TASK DETAILS: Copy out all the lines in the records that include the word "agent".

>>>

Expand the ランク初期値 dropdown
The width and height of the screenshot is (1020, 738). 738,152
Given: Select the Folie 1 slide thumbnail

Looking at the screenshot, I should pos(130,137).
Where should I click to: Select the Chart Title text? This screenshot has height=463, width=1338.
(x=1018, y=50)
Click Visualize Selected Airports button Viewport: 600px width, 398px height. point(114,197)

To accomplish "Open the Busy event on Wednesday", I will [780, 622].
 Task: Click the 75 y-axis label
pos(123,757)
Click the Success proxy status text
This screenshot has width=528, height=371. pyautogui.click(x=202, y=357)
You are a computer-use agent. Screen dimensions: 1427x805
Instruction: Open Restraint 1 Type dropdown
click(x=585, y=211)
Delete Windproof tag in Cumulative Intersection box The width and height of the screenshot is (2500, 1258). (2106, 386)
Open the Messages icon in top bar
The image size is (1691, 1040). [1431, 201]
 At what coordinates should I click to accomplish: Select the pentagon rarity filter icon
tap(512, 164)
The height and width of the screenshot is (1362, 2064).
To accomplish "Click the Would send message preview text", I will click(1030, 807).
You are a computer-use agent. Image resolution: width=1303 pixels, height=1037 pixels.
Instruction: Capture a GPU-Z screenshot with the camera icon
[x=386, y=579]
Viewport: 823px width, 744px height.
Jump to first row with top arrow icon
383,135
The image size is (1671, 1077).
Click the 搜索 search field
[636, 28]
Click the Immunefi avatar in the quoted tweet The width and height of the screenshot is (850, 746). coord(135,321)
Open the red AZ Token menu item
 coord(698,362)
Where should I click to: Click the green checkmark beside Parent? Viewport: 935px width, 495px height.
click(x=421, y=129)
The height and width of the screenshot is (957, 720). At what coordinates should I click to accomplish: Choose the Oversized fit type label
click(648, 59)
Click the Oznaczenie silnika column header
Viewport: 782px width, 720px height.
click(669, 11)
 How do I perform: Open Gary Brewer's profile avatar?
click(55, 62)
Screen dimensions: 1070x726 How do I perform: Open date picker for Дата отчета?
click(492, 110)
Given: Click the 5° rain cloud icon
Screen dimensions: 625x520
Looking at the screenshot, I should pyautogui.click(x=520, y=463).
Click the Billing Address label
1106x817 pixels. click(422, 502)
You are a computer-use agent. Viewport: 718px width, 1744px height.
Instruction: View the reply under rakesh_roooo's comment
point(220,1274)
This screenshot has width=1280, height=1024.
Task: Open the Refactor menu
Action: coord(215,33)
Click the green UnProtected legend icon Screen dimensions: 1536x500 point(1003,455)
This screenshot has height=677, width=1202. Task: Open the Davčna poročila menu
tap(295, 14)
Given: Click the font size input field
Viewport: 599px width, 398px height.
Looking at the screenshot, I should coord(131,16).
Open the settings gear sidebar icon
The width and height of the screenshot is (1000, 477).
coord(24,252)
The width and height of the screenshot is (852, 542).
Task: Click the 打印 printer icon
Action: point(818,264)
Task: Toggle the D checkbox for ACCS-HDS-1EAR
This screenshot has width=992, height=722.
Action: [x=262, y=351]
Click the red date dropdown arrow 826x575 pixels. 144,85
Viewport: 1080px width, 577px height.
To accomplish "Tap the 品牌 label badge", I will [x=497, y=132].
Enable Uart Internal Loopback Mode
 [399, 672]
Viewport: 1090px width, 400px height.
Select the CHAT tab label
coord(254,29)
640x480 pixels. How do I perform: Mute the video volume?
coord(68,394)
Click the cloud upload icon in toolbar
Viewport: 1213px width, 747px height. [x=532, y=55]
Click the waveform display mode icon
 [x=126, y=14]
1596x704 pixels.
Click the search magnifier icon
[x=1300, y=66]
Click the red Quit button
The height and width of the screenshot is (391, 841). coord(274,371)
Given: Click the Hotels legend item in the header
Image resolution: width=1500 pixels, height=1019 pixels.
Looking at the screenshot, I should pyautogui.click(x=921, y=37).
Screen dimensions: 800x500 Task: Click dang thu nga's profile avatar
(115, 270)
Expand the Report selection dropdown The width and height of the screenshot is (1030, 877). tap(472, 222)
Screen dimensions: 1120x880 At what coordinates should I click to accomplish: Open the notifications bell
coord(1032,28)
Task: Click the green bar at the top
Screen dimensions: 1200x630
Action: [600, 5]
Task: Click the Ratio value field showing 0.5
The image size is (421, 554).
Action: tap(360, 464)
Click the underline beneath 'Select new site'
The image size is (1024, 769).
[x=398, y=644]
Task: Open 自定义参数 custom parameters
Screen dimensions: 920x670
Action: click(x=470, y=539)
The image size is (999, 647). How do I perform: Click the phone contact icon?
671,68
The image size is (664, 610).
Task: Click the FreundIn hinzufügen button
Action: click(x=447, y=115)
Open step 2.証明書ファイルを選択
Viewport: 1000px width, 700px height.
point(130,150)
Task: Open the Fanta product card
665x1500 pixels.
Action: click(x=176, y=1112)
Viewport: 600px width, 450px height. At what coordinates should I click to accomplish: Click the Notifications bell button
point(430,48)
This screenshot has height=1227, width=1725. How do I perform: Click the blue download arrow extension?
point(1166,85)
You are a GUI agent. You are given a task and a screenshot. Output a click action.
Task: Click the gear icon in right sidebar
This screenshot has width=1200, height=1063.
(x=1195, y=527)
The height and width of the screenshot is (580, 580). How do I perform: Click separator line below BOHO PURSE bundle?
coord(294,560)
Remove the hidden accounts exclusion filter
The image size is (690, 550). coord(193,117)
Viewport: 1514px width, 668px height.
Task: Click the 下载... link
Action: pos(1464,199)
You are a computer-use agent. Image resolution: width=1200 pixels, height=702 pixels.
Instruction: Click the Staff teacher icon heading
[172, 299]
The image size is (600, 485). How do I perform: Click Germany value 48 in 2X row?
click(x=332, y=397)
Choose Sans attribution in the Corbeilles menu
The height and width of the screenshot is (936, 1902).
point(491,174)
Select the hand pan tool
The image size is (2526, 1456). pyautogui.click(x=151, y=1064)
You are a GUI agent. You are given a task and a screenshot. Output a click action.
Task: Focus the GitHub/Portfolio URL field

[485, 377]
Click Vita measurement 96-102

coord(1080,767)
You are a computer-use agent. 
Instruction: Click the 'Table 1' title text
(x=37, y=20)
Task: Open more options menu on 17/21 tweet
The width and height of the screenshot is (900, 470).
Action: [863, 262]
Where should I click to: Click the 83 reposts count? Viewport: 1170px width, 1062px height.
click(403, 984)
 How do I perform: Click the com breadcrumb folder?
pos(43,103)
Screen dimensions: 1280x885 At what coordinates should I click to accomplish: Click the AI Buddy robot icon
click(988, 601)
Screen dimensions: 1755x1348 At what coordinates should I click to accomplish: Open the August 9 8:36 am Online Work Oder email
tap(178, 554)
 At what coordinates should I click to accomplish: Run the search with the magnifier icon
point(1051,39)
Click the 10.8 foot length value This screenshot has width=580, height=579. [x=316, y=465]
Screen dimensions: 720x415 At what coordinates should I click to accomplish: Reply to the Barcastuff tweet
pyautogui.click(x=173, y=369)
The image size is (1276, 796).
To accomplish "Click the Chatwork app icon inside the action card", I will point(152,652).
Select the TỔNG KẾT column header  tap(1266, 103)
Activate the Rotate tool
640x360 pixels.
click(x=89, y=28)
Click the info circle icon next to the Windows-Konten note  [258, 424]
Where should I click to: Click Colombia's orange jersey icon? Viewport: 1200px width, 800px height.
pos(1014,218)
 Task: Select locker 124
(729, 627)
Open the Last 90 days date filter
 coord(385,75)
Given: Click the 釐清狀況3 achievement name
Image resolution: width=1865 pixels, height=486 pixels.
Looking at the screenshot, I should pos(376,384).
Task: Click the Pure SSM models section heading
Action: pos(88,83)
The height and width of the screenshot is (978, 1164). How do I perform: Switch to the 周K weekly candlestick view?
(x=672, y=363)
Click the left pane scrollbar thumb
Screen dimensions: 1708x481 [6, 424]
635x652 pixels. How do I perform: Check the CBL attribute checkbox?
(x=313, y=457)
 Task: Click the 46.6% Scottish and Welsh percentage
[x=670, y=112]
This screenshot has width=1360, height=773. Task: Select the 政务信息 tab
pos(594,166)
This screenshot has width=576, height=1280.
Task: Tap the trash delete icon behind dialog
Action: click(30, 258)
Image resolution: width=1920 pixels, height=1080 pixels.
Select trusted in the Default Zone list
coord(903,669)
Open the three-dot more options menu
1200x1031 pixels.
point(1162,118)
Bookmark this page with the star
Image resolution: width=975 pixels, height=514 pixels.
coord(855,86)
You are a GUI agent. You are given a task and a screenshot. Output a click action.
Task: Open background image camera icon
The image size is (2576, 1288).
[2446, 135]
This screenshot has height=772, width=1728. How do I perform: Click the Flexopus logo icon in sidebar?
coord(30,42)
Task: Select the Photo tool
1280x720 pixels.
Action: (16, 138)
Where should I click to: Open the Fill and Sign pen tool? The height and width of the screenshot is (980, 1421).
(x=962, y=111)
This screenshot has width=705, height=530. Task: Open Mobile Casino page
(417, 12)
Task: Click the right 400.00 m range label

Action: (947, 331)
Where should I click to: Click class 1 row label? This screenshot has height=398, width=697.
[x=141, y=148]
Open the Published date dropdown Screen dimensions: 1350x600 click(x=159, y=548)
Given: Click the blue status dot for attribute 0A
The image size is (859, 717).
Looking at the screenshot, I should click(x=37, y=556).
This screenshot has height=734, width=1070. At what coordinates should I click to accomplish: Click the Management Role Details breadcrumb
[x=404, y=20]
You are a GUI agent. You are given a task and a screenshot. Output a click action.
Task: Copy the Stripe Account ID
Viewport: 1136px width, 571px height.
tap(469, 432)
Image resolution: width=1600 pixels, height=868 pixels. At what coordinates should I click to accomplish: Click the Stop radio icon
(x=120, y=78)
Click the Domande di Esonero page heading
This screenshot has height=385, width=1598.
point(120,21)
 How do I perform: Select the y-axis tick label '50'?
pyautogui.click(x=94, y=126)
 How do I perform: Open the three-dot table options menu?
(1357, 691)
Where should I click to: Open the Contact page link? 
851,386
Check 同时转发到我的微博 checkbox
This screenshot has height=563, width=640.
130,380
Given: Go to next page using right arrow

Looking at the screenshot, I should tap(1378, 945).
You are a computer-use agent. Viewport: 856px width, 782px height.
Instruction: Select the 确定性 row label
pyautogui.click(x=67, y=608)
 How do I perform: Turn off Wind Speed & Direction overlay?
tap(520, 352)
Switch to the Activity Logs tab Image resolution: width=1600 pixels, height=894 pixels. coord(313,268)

<<<

EXPECTED OUTPUT:
You are a computer-use agent. Screen dimensions: 1427x805
You are a computer-use agent. Image resolution: width=1303 pixels, height=1037 pixels.
You are a computer-use agent. Viewport: 718px width, 1744px height.
You are a GUI agent. You are given a task and a screenshot. Output a click action.
You are a computer-use agent. Image resolution: width=1200 pixels, height=702 pixels.
You are a GUI agent. You are given a task and a screenshot. Output a click action.
You are a computer-use agent. 
You are a GUI agent. You are given a task and a screenshot. Output a click action.
You are a GUI agent. You are given a task and a screenshot. Output a click action.
You are a computer-use agent. Viewport: 856px width, 782px height.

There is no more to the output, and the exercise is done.